> Collected data entries:
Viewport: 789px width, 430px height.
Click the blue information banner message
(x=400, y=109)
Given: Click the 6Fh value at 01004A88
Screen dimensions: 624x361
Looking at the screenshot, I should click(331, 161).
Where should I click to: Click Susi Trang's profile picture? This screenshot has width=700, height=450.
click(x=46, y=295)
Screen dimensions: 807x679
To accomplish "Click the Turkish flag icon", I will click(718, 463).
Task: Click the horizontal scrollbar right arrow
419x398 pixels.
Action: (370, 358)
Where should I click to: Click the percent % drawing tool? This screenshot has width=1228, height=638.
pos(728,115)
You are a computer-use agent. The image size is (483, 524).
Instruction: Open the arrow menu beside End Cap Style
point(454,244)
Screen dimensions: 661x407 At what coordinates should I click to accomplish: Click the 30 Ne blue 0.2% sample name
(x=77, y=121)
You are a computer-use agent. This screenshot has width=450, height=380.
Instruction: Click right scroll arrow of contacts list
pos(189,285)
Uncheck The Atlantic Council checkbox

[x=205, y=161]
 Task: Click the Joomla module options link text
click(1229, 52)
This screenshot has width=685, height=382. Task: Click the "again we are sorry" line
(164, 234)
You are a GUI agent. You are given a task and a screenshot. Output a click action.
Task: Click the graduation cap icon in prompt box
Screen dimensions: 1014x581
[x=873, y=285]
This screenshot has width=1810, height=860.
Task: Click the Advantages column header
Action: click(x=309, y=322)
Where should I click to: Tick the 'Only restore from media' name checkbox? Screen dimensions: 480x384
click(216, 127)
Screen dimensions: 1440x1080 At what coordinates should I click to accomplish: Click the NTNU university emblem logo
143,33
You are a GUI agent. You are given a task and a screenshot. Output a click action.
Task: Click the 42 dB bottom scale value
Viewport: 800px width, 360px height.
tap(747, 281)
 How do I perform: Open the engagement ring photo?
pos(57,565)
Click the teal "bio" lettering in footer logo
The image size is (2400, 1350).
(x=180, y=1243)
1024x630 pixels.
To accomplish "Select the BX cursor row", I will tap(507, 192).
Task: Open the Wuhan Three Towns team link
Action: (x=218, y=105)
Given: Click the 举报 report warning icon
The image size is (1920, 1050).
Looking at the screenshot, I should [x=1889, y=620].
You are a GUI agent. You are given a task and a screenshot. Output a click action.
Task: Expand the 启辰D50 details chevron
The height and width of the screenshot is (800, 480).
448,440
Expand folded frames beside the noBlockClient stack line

> Exercise details:
Please output the entries above, every line exactly as it reads.

> Answer area:
Viewport: 789px width, 430px height.
Click the blue information banner message
(x=400, y=109)
Given: Click the 6Fh value at 01004A88
Screen dimensions: 624x361
Looking at the screenshot, I should click(331, 161).
Where should I click to: Click Susi Trang's profile picture? This screenshot has width=700, height=450.
click(x=46, y=295)
Screen dimensions: 807x679
To accomplish "Click the Turkish flag icon", I will click(718, 463).
Task: Click the horizontal scrollbar right arrow
419x398 pixels.
Action: (370, 358)
Where should I click to: Click the percent % drawing tool? This screenshot has width=1228, height=638.
pos(728,115)
You are a computer-use agent. The image size is (483, 524).
Instruction: Open the arrow menu beside End Cap Style
point(454,244)
Screen dimensions: 661x407 At what coordinates should I click to accomplish: Click the 30 Ne blue 0.2% sample name
(x=77, y=121)
You are a computer-use agent. This screenshot has width=450, height=380.
Instruction: Click right scroll arrow of contacts list
pos(189,285)
Uncheck The Atlantic Council checkbox

[x=205, y=161]
 Task: Click the Joomla module options link text
click(1229, 52)
This screenshot has width=685, height=382. Task: Click the "again we are sorry" line
(164, 234)
You are a GUI agent. You are given a task and a screenshot. Output a click action.
Task: Click the graduation cap icon in prompt box
Screen dimensions: 1014x581
[x=873, y=285]
This screenshot has width=1810, height=860.
Task: Click the Advantages column header
Action: click(x=309, y=322)
Where should I click to: Tick the 'Only restore from media' name checkbox? Screen dimensions: 480x384
click(216, 127)
Screen dimensions: 1440x1080 At what coordinates should I click to accomplish: Click the NTNU university emblem logo
143,33
You are a GUI agent. You are given a task and a screenshot. Output a click action.
Task: Click the 42 dB bottom scale value
Viewport: 800px width, 360px height.
tap(747, 281)
 How do I perform: Open the engagement ring photo?
pos(57,565)
Click the teal "bio" lettering in footer logo
The image size is (2400, 1350).
(x=180, y=1243)
1024x630 pixels.
To accomplish "Select the BX cursor row", I will tap(507, 192).
Task: Open the Wuhan Three Towns team link
Action: (x=218, y=105)
Given: Click the 举报 report warning icon
The image size is (1920, 1050).
Looking at the screenshot, I should [x=1889, y=620].
You are a GUI agent. You are given a task and a screenshot. Output a click action.
Task: Expand the 启辰D50 details chevron
The height and width of the screenshot is (800, 480).
448,440
Expand folded frames beside the noBlockClient stack line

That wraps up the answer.